Este año, la primavera ha llenado Domaine de vida. En los caminos por donde pronto pasearán quienes buscan un refugio exclusivo, han nacido alfombras de flores silvestres. Son especies autóctonas que crecen solas y nos recuerdan por qué este lugar es, desde siempre, un verdadero santuario.
Al pasear entre las obras, te encuentras con contrastes únicos: una amapola roja que asoma junto a un tronco antiguo, o pequeñas flores azules que nacen justo entre las piedras que nuestros artesanos están recolocando a mano.

Esta mezcla entre el trabajo artesanal de las obras y la fuerza de las flores silvestres resume muy bien cómo serán nuestras casas. Aquí no queremos domar la naturaleza.

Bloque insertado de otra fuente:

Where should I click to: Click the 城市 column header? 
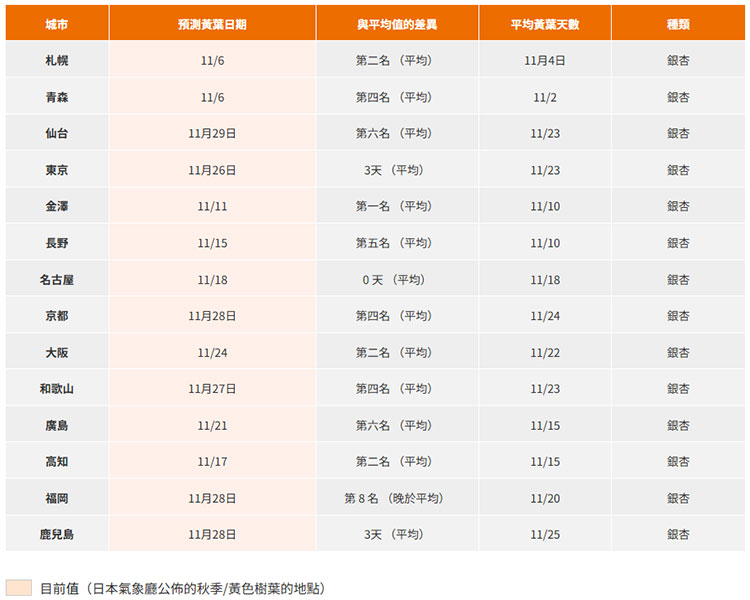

Nuestro objetivo es integrarnos en ella, respetar su historia y ofrecer un lugar donde el tiempo, de verdad, parece detenerse.
Para nosotros, el verdadero lujo es poder desconectar sin esfuerzo. En Domaine du Marquis lo conseguimos gracias a un aislamiento natural total. Aquí cambiamos el ruido del mundo exterior por el sonido del viento entre los jardines silvestres y las vistas de nuestra arquitectura histórica. Es un espacio pensado para viajeros que buscan privacidad, valoran el patrimonio y quieren disfrutar de un entorno auténtico.
Muchas veces nos preguntan por qué enseñamos el hotel mientras todavía está en obras. La respuesta es sencilla: porque el proceso de crear este espacio es tan bonito como será el resultado final. Queremos que veas cómo el polvo de la piedra deja paso, poco a poco, al olor de la flora atlántica.
Nuestra restauración respeta el origen de cada material. Igual que las flores del jardín crecen a su aire, Domaine du Marquis se reconstruye cuidando la esencia de su pasado rural.
Mientras nosotros seguimos trabajando al detalle, las amapolas siguen a lo suyo con el viento. Te invitamos a seguir de cerca cómo va cambiando este lugar. El primer despertar de Domaine ha sido para la naturaleza; el próximo, será para ti.